The book focuses on architecture as a manifestation of human culture to expand the understanding of conversion as an alteration practice informed by socio-cultural, geo-political, economic, or religious elements that, depending on intent, can renew, adapt, or incorporate, but also erase, assimilate or appropriate architecture and its constructs.

While drawing into focus the practice of conversion, this book does not seek to attempt a comprehensive description of Scarpa’s work or a comprehensive theory of adaptability in architecture. Instead, it offers an interpretation of conversion practices as an approach to intervening in a historical context based on Scarpa’s work as a key example to begin to unravel the many plural and transhistorical stories of conversion.

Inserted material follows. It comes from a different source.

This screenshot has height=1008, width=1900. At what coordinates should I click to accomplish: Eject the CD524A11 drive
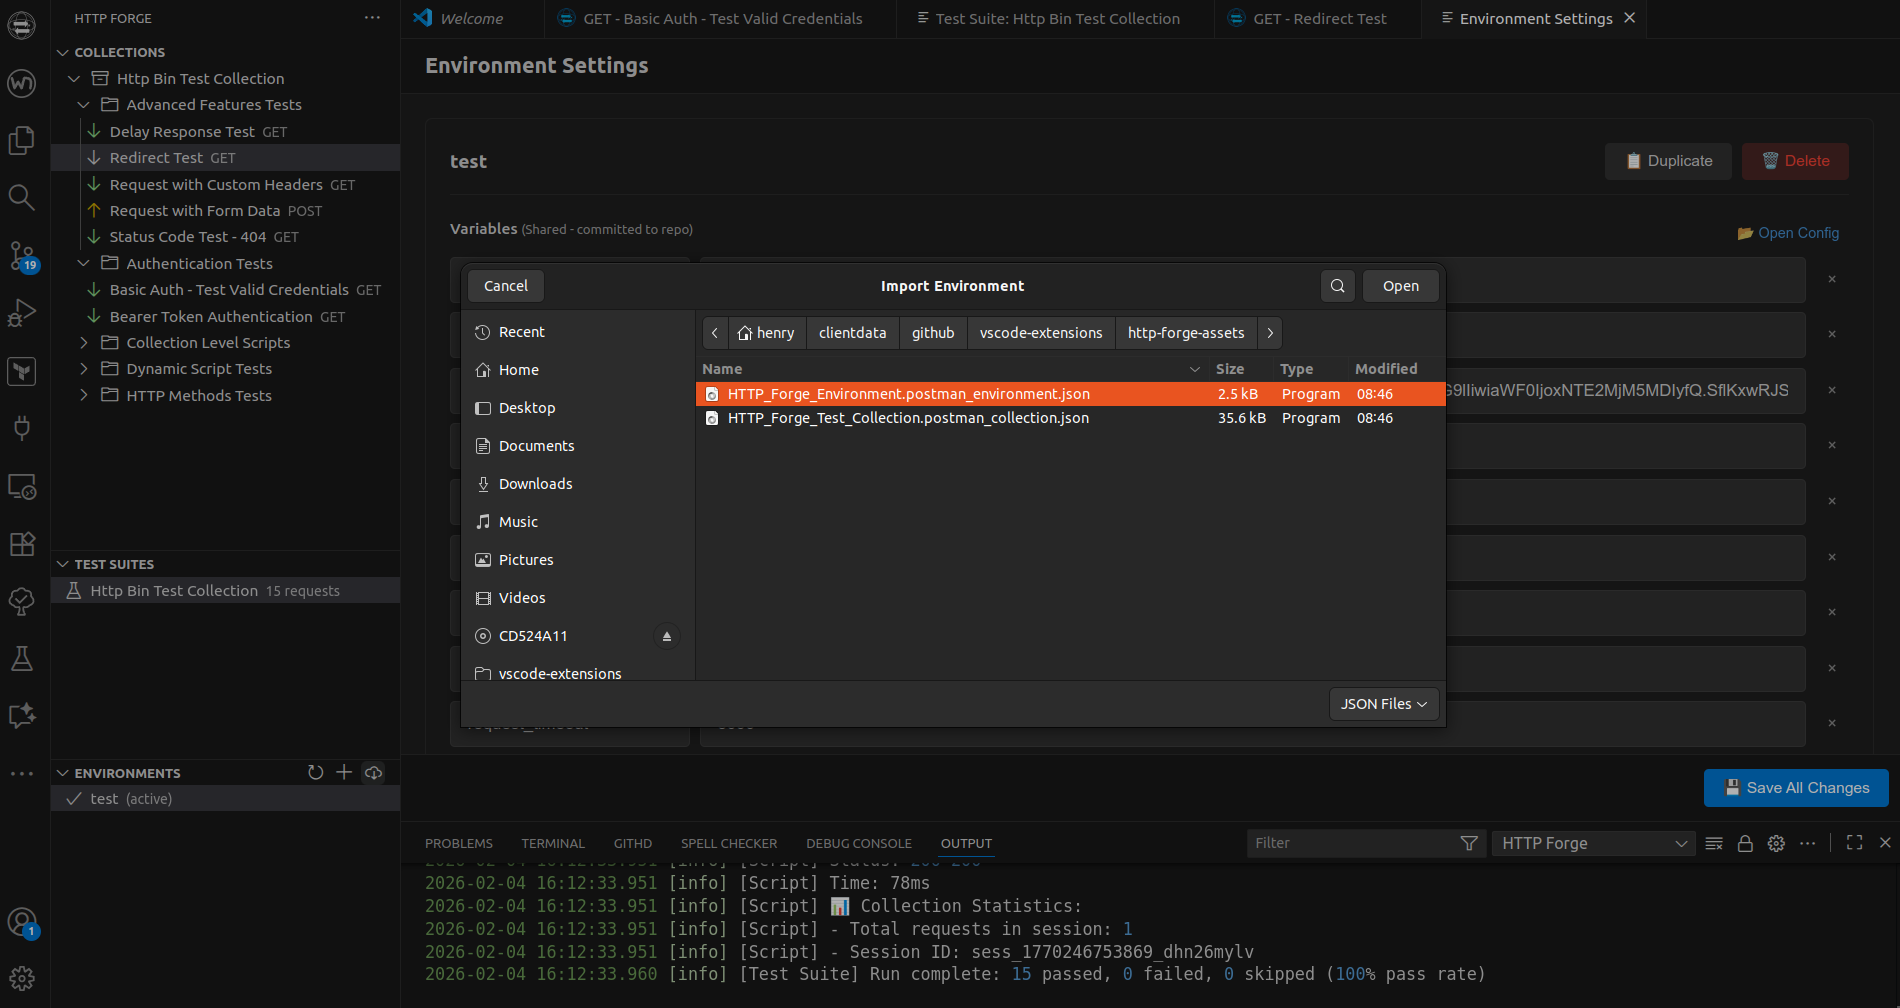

Scarpa’s drawings and photography by Prakash Patel illustrate the publication.

Over the past 10 years, Dr. Goffi’s research has focused on the notion of architecture in conversion especially through the work of Carlo Scarpa, studying his drawings and built work in Venice, Verona, Treviso, Possagno, Altivole, and Palermo.

Her research concerns the renewal of buildings, whether they be heritage or not, questioning the relationship between architecture and time. Starting from the idea that a building is a sustainable work-in-progress and not the result of a single event of design, her work investigates built conservation as a form of invention and imagination.